In 2013, earnings per share grew 100% to 20 kobo; in 2014 it was 21 kobo. In 2015, earnings per share grew to 22 kobo.

In 2016 when things were very difficult, dollar rising and not available at all, the earnings of Fidson for the second quarter came down to about 3 kobo. Of course it did not just affect Fidson alone, it affected all the manufacturing companies in Nigeria back then. But the following year in 2017, Fidson came back forcefully to 34 kobo earnings per share for the second quarter. In 2018, because of the fact that there were lots of borrowings and they have to pay back a lot, earnings declined. But again, looking at that, relative to their current price, even if Fidson still goes ahead to declare what it declared in 2018 which was 21 kobo EPS at a price relatively fixed at N5.50, it will not be a bad performance at all. I see possibilities of even performing more than 21 kobo.
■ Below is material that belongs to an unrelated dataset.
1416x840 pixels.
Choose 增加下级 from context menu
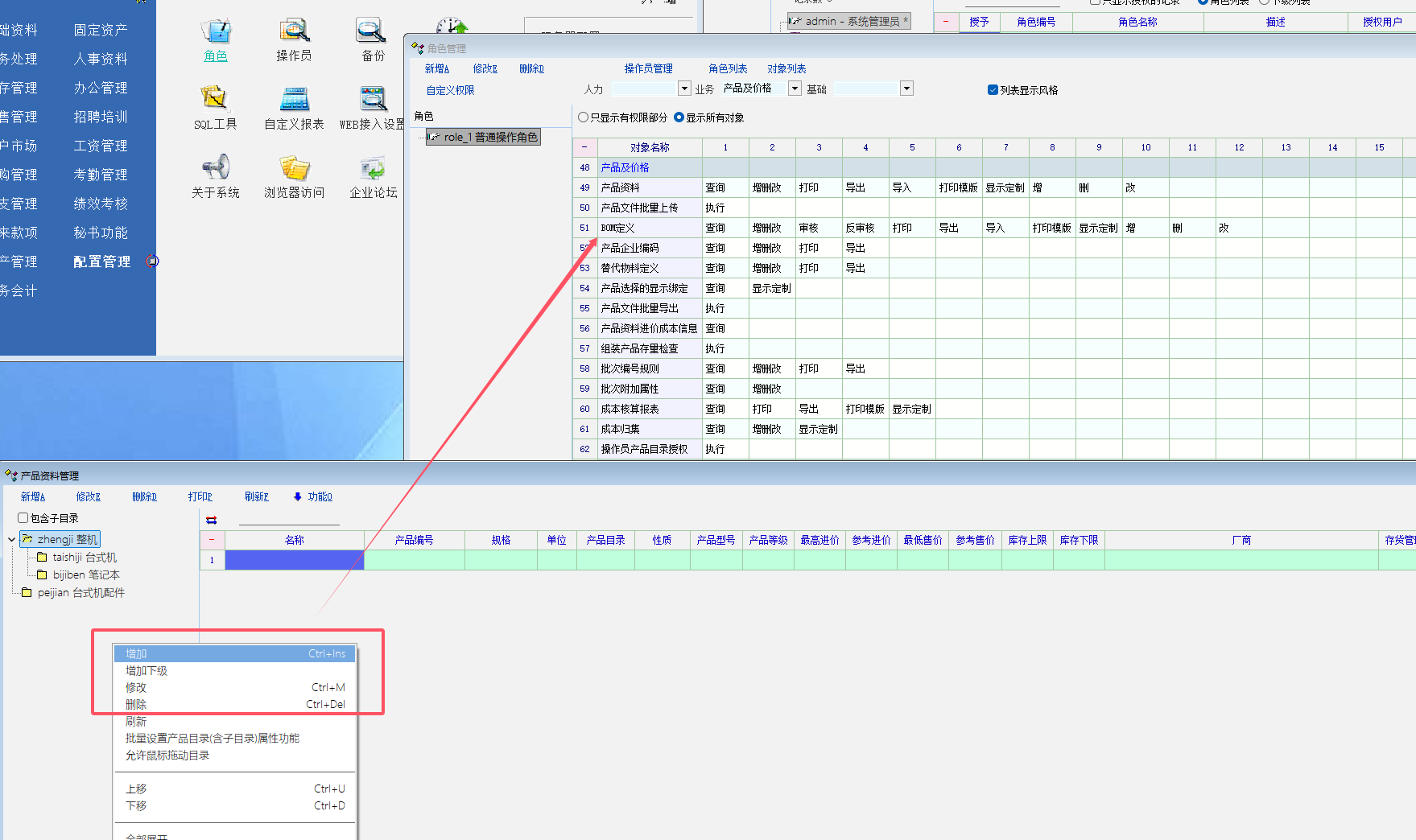(x=147, y=671)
As at 2018, the first quarter of Fidson was 10 kobo, but in 2019 it has gone 13 kobo. So, if you look at it from that end, it is most likely that we should be expecting between 21 kobo and 25 kobo earnings per share for Second Quarter report. If that is achieved, it will make Fidson Healthcare a bargain at current price.

 

FIRST BANK OF NIGERIA HOLDINGS (FBNH)

Looking at the performances of FBNH particularly in the Second Quarter for over a period of 10 years between 2019 and 2019, I can tell you that the worst performance that FBNH ever recorded was in 2011 when Q2 earnings declared was 63 kobo, whereas in 2010, it was 78 kobo; so there was a decline. But the following year in 2012, FBNH grew its second quarter earnings to N1.39.

In 2013, the organization did a lot better than the previous year in 2012; but it declined in 2014 to N1.14. In 2015, earnings declined to N1.10. Between 2016 and 2017, the organization recorded low performance in the second quarter because the earnings per share that was declared as N1.14 in 2014 and N1.10 in 2015 declined to 96 kobo and 81 kobo in 2016 and 2017 respectively.

In 2018, the Second Quarter earnings of the ‘big elephant’ began to move upward. Earnings per share of FBNH in the second quarter of 2018 was 93 kobo and this was generated from the first quarter earnings per share of 40 kobo. The Holding company declared 42 kobo in the first quarter of 2019. Market expectation is that the financial institution should now begin to move towards the N1 mark.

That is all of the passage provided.